:: What is needed ::
Return lines from the line with "279x220 pixels." up to and including the line with "Image resolution: width=637", copied verbatim from the records.

— BEGIN Listing —

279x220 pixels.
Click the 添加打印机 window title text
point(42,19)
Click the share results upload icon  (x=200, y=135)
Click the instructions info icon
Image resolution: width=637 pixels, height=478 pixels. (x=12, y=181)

— END Listing —
— BEGIN Listing —

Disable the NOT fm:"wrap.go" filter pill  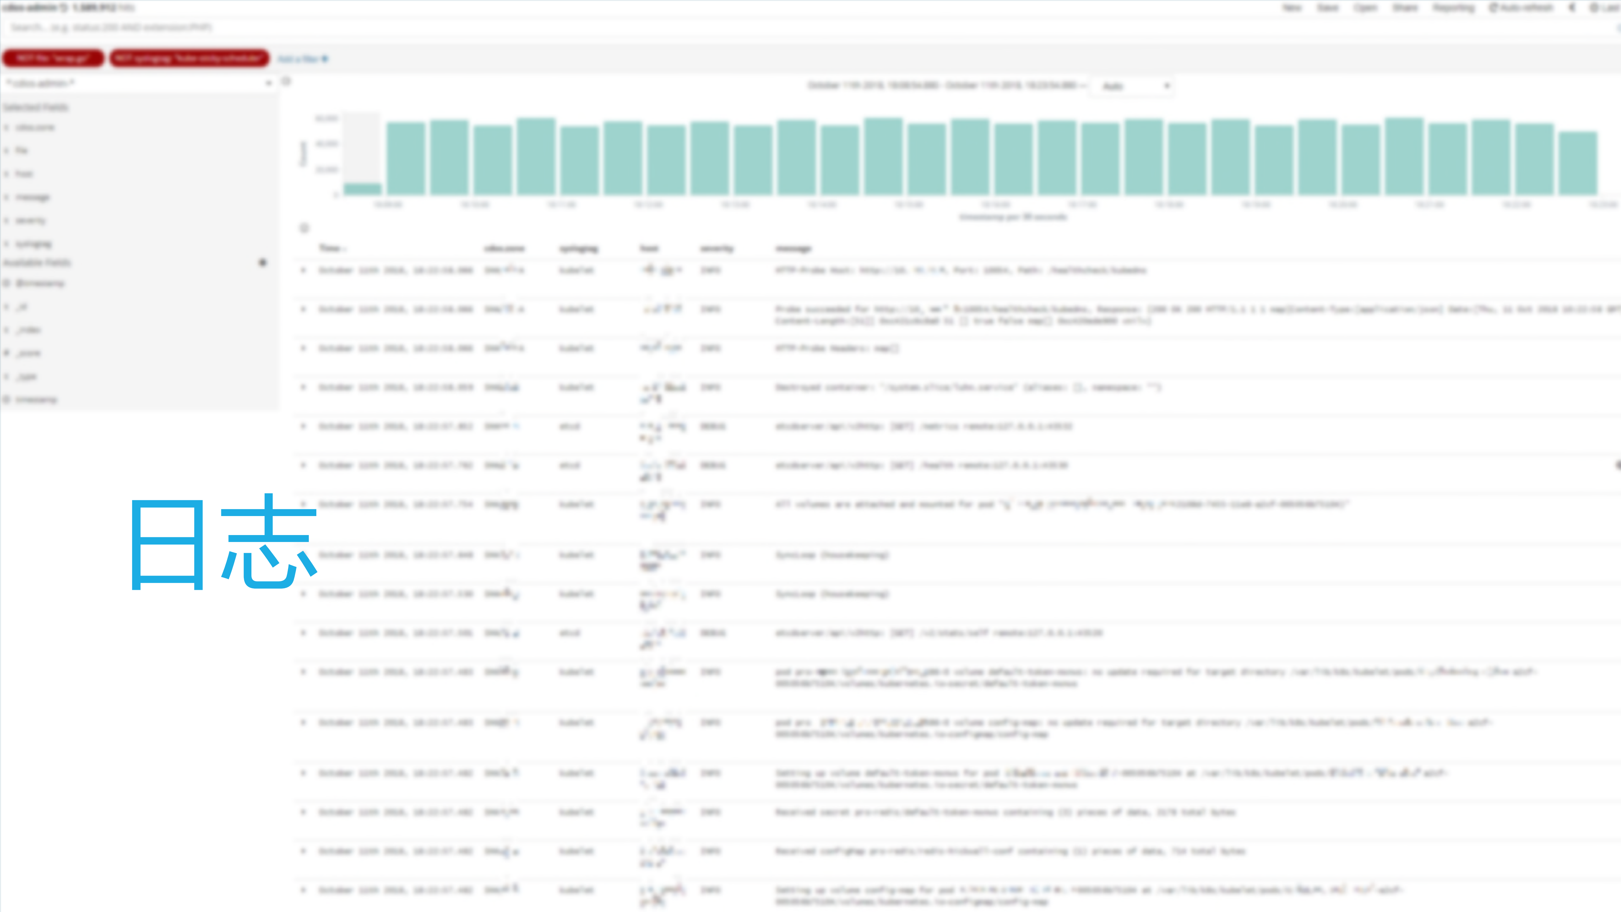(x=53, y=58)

— END Listing —

:: Answer to this problem ::
279x220 pixels.
Click the 添加打印机 window title text
point(42,19)
Click the share results upload icon  (x=200, y=135)
Click the instructions info icon
Image resolution: width=637 pixels, height=478 pixels. (x=12, y=181)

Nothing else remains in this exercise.